In that year (1994), in the spring, the author was born again, in Afrika, after he was cut down by a fusillade of bullets in a gunfight with a gang of disturbed humans. No rational reason for the assault was ever determined. The event took place on the 11th of September: the anniversary of the assassination, by the former fascist police, of one of the liberation struggle’s greatest heroes and a date which has subsequently become a general date of infamy on the planet.

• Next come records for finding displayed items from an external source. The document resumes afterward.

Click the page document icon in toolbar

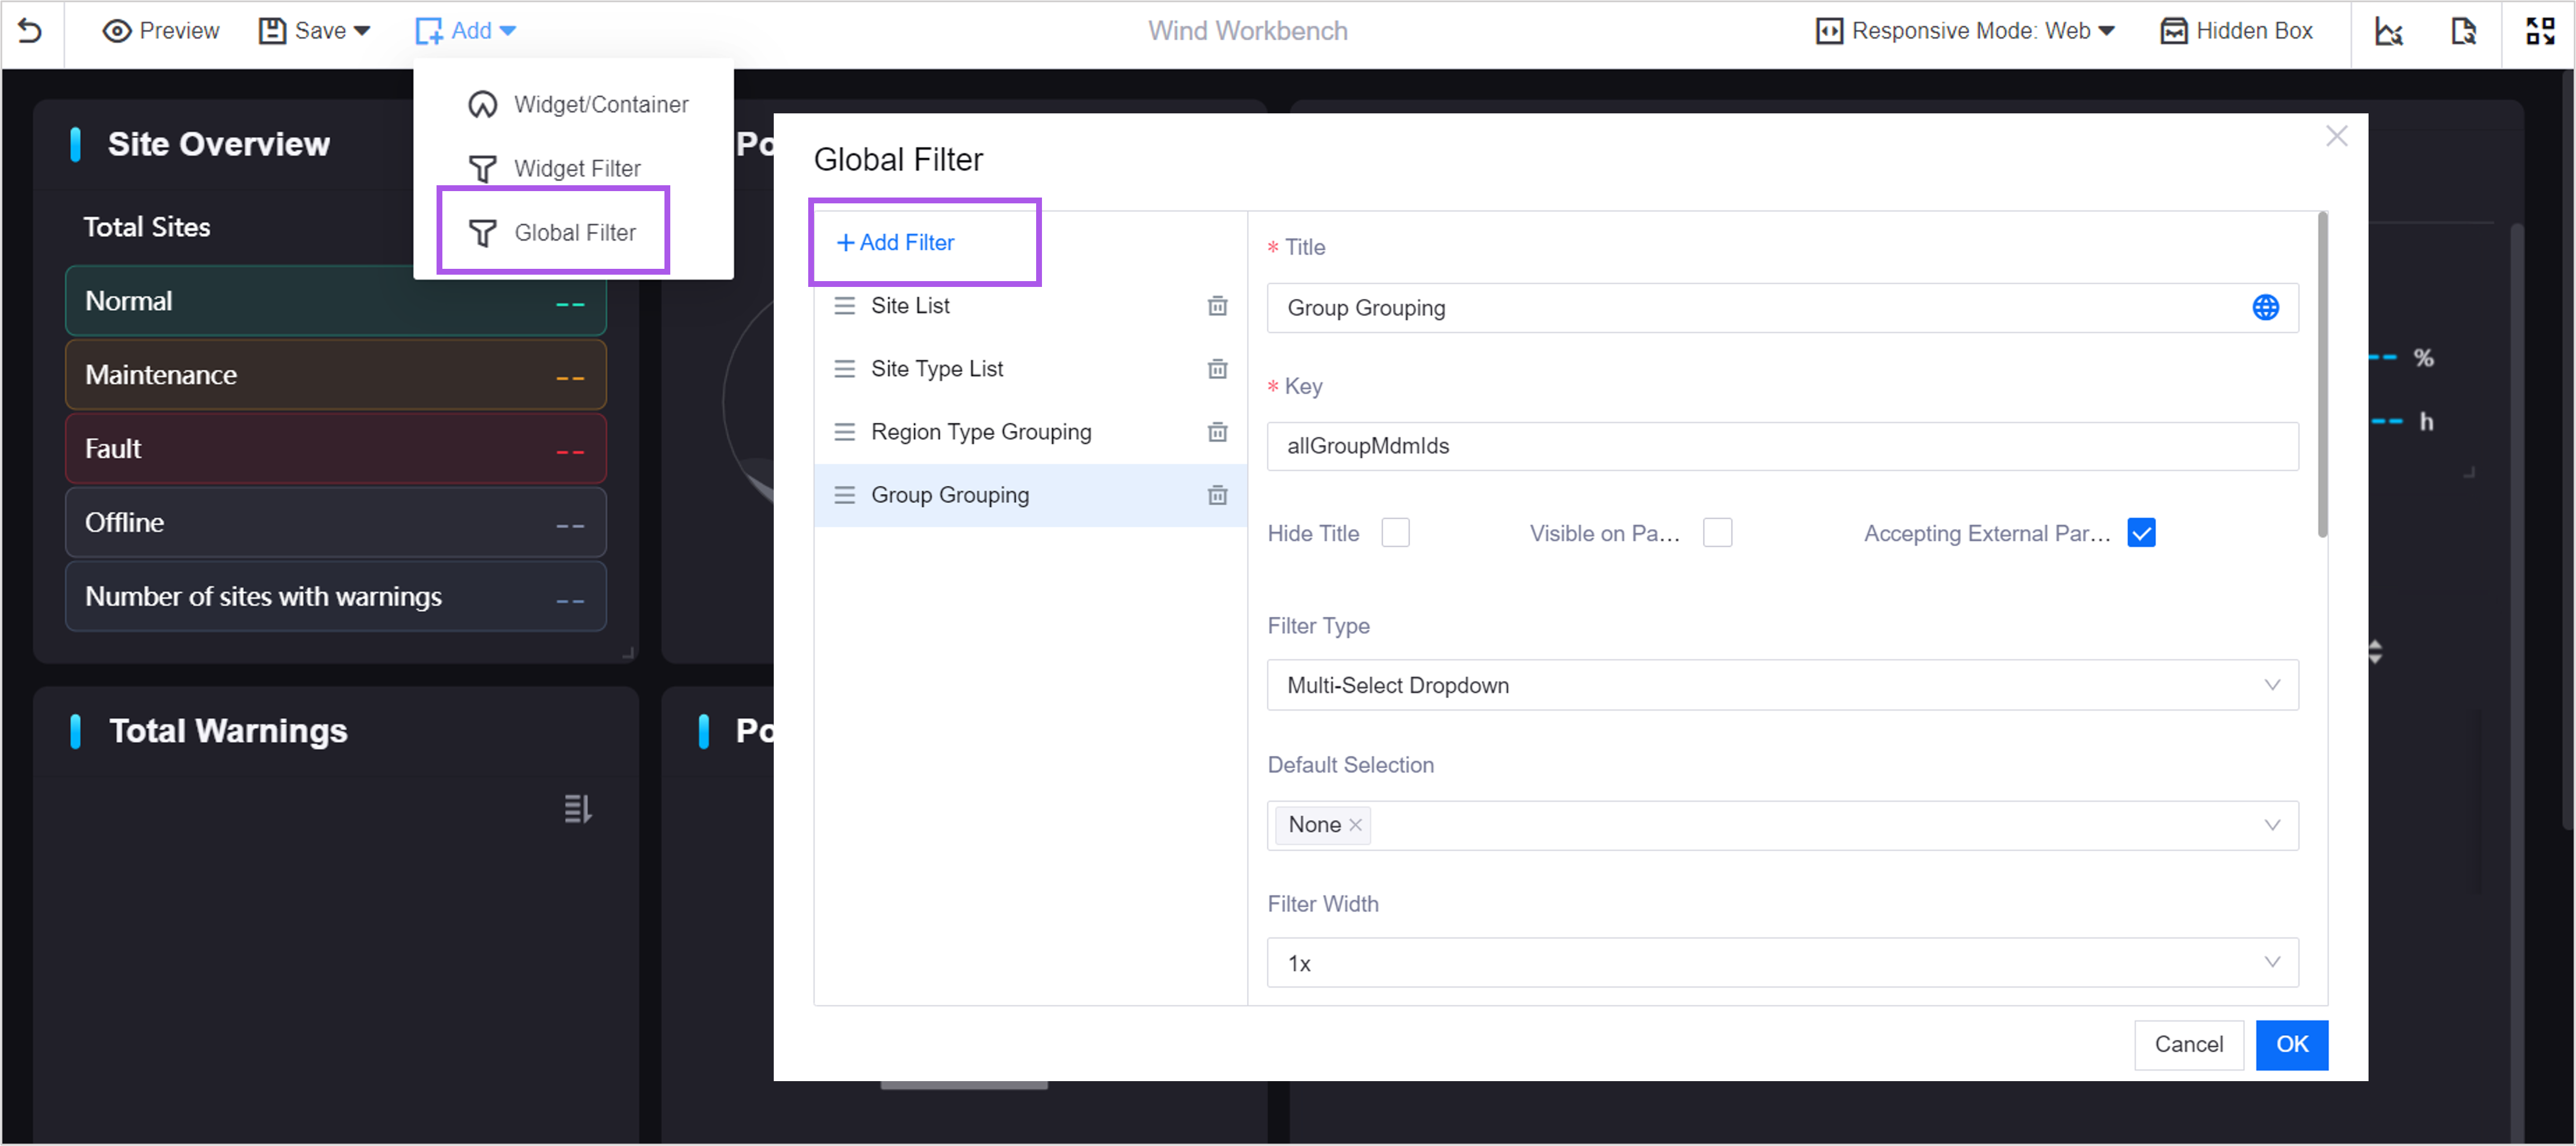coord(2463,31)
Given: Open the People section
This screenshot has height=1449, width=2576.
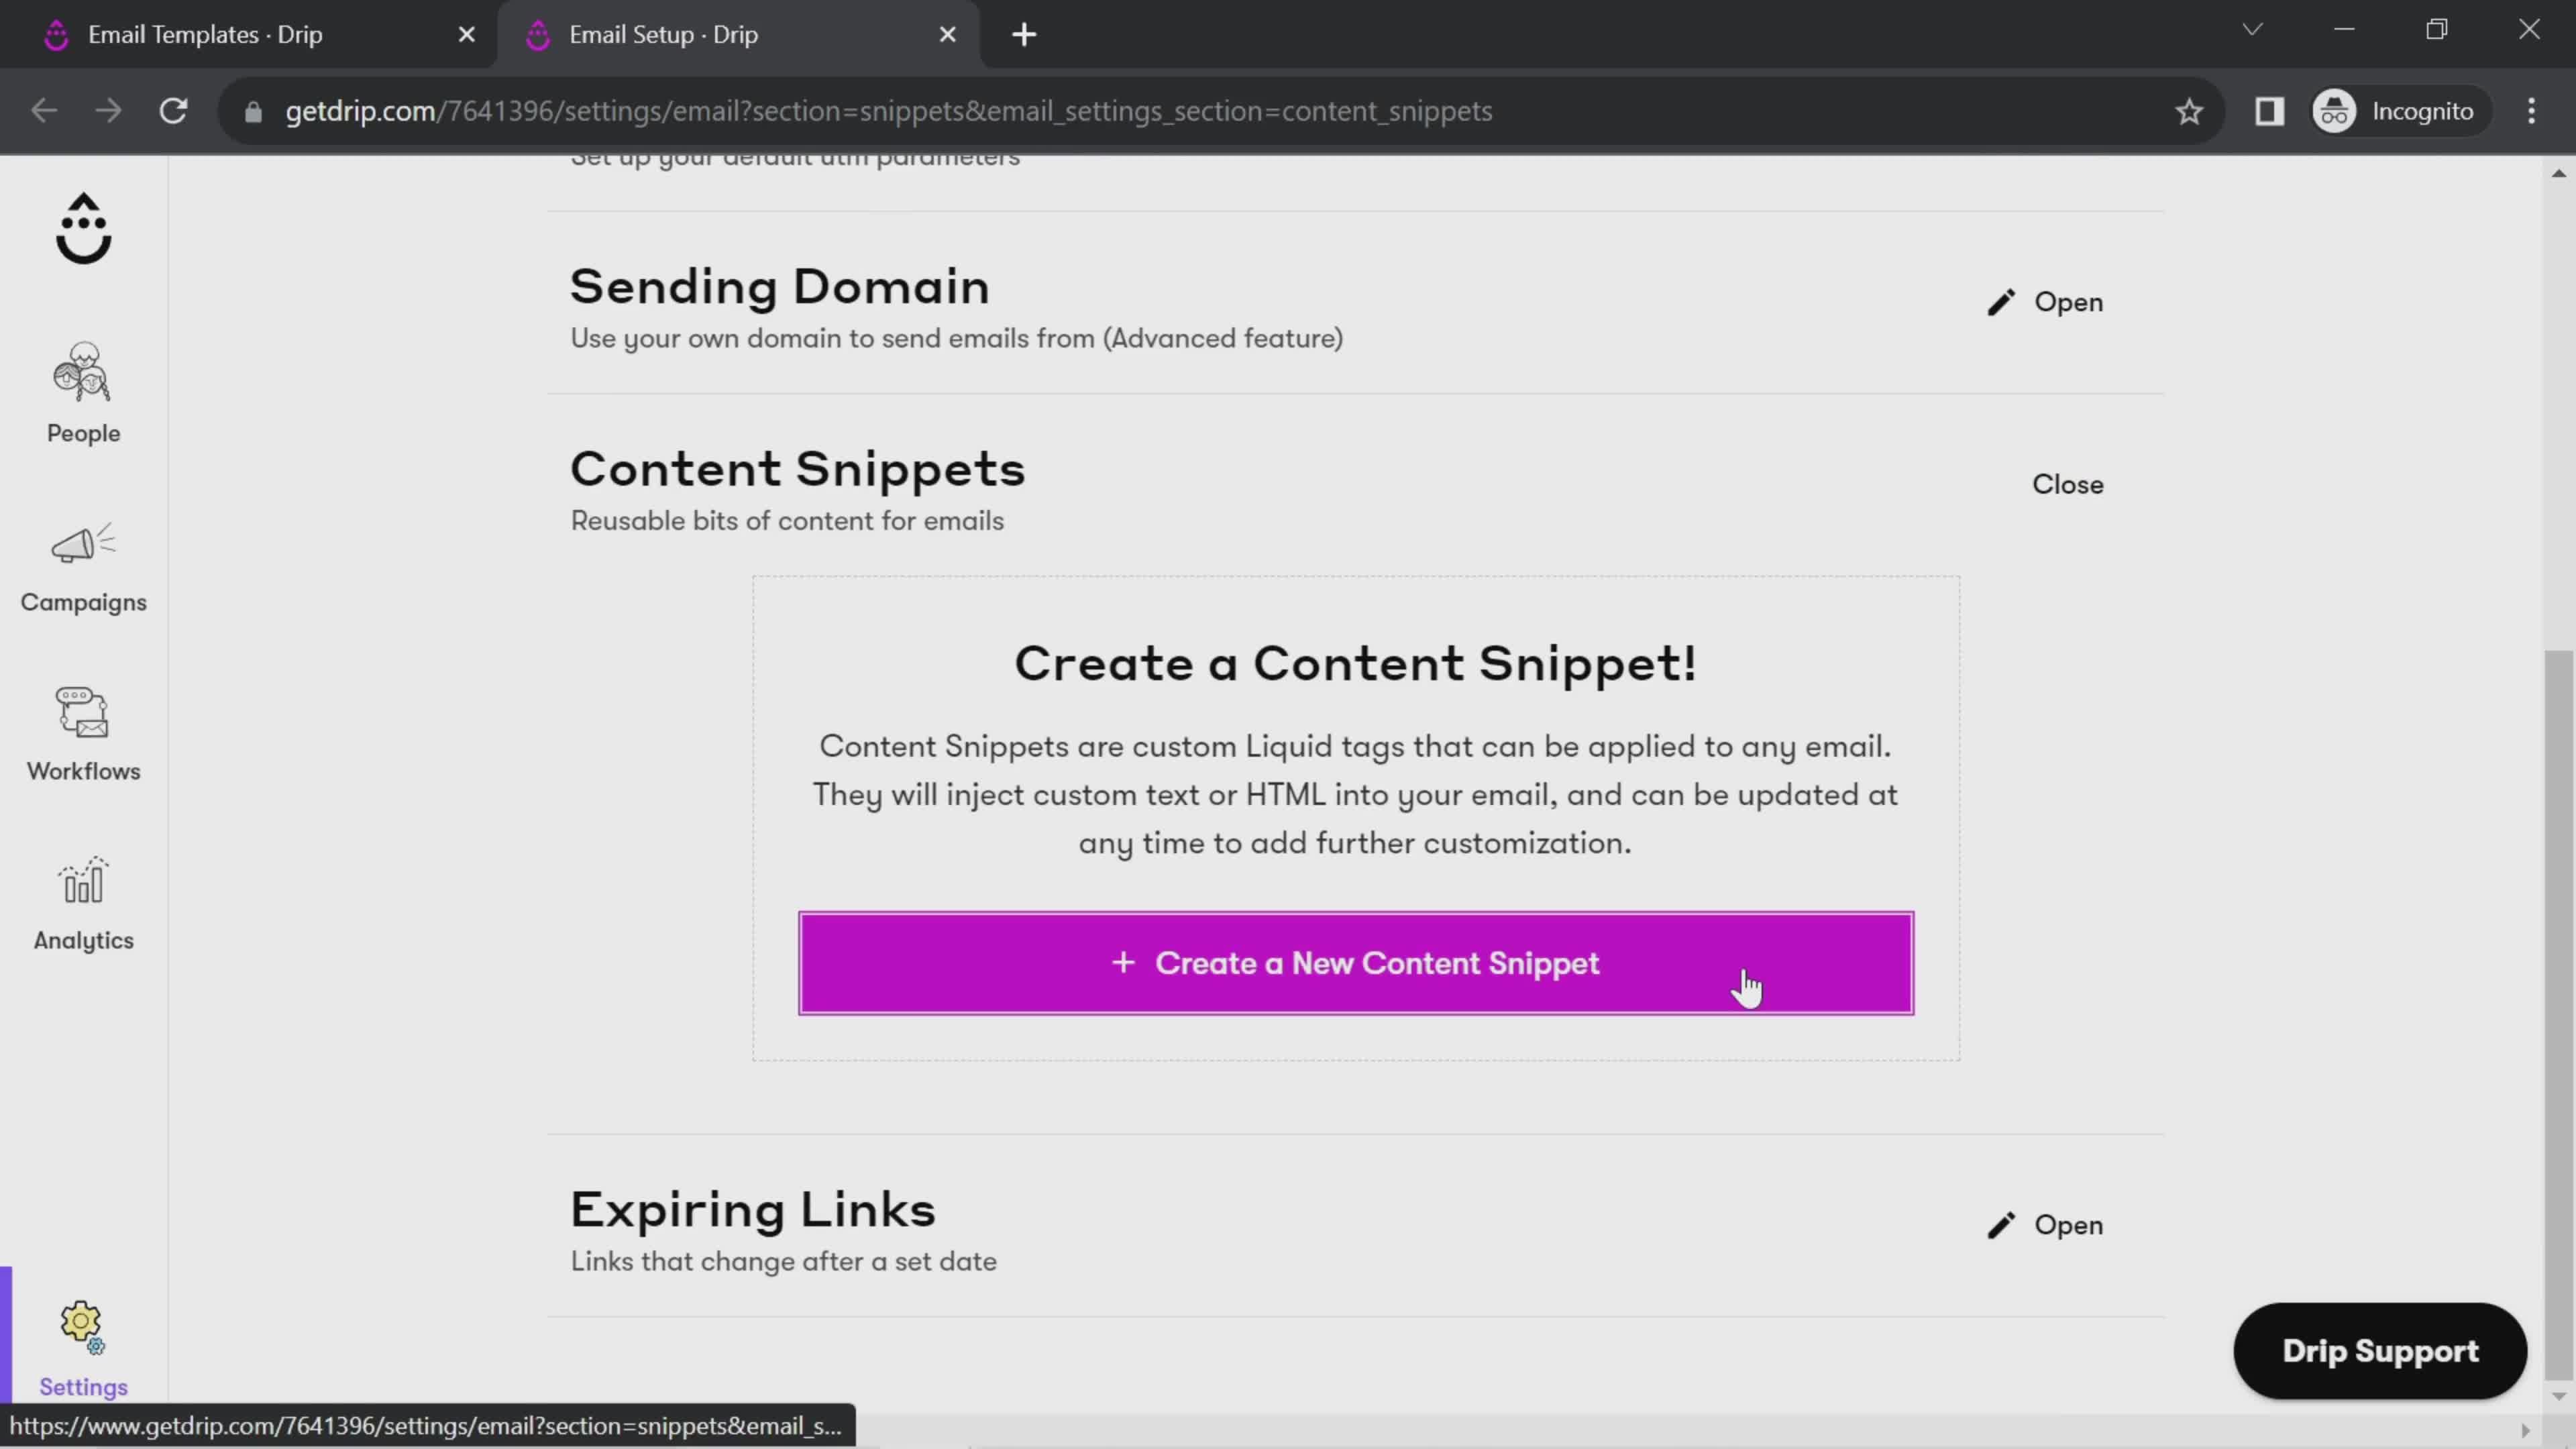Looking at the screenshot, I should [x=83, y=392].
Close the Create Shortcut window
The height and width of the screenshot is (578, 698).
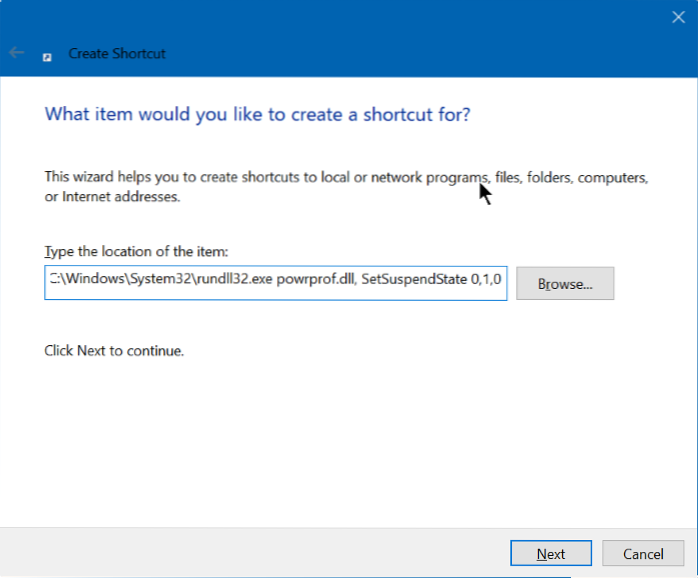(677, 17)
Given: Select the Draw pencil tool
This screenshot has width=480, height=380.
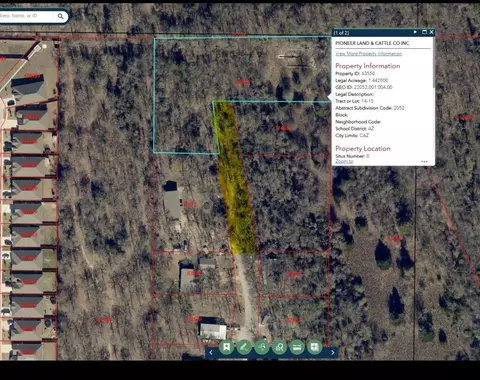Looking at the screenshot, I should click(244, 347).
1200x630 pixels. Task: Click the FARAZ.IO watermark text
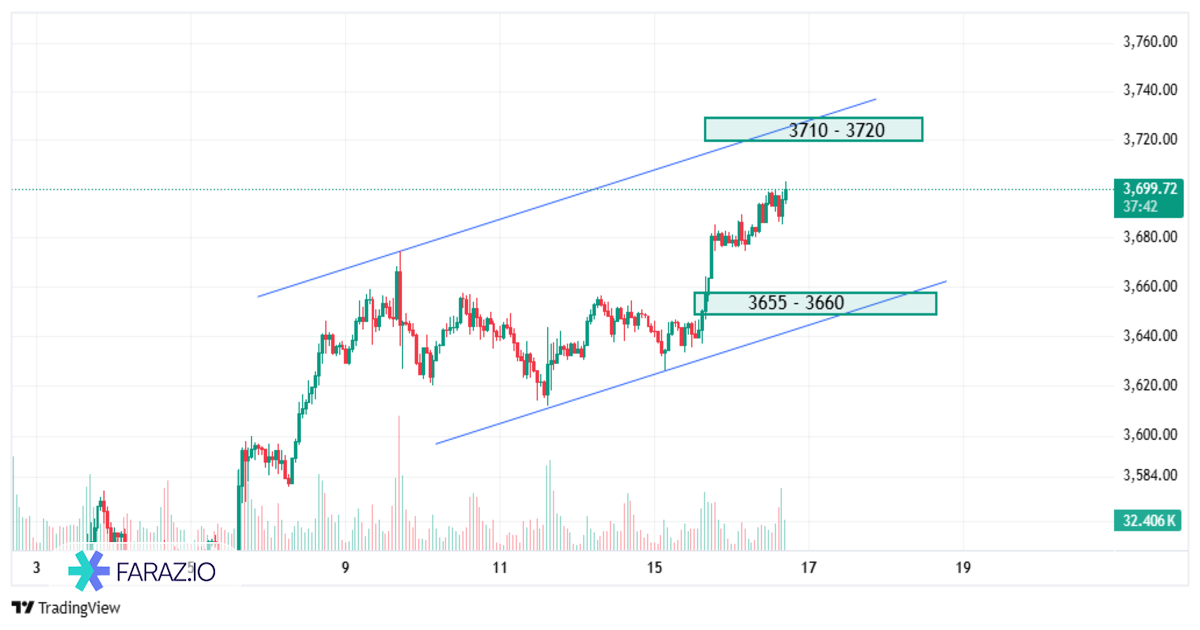point(165,573)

So the writer is suspended between two personae: the one which grew up and survived as an Outsider in a Police State, through the second half of the twentieth century, a condition which eviscerates the soul; and the one that survived attempted murder, at the hands of those who were liberated.

Nicholas Williamson is an economics graduate and former businessperson who no longer practices those arcane arts, preferring instead the greater truth in fiction.

The Buffalo Hunters© is Part One of the Azanian Quartet. Part Two: The Ashanti Raider© will be available shortly and Part three: the futuristic Jonker Memorandum© will be available later this year in serialised form.

What is the Azanian Quartet?

The Azanian Quartet is generally inspired by Nietzsche’s idea of “Eternal Recurrence” and was specifically inspired by what happened during a neighbourhood gunfight one Sunday morning at seven thirty: and by a series of dreams that followed.

Azania is the name given to Southern Africa on ancient Ptolemaic maps.